## Exercise
Can you render the records starting at the line that contains "You are a computer-use" and ending at the last record as a two-column CSV with columns named request and answer? Give one row per record, with each field in quotes and any line breaks replaced by spaces.
+++ Records to use +++
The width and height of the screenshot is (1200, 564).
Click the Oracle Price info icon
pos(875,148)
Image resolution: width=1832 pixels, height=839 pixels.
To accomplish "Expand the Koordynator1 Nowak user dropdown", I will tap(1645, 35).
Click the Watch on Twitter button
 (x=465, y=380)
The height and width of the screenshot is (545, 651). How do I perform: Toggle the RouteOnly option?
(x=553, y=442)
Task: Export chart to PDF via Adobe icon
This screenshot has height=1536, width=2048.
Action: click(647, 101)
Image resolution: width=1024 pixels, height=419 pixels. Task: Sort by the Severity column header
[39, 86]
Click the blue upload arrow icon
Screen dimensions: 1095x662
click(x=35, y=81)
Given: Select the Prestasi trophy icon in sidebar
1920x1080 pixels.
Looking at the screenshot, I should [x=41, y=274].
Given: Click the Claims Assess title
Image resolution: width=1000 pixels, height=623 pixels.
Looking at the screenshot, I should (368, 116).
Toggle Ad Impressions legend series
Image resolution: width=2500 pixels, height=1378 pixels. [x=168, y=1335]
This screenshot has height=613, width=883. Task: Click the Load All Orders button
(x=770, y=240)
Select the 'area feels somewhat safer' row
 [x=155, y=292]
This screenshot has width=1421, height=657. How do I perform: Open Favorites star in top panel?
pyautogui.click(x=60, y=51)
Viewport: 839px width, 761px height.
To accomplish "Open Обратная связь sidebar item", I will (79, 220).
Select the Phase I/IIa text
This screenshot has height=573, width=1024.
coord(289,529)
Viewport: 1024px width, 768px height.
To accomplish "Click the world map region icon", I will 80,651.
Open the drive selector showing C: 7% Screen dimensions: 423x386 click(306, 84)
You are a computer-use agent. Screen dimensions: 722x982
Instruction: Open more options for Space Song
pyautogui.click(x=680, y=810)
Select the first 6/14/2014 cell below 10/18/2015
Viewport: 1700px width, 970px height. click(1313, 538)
+++
## Correct response
request,answer
"You are a computer-use agent. Screen dimensions: 722x982 Instruction: Open more options for Space Song","pyautogui.click(x=680, y=810)"
"Select the first 6/14/2014 cell below 10/18/2015","Viewport: 1700px width, 970px height. click(1313, 538)"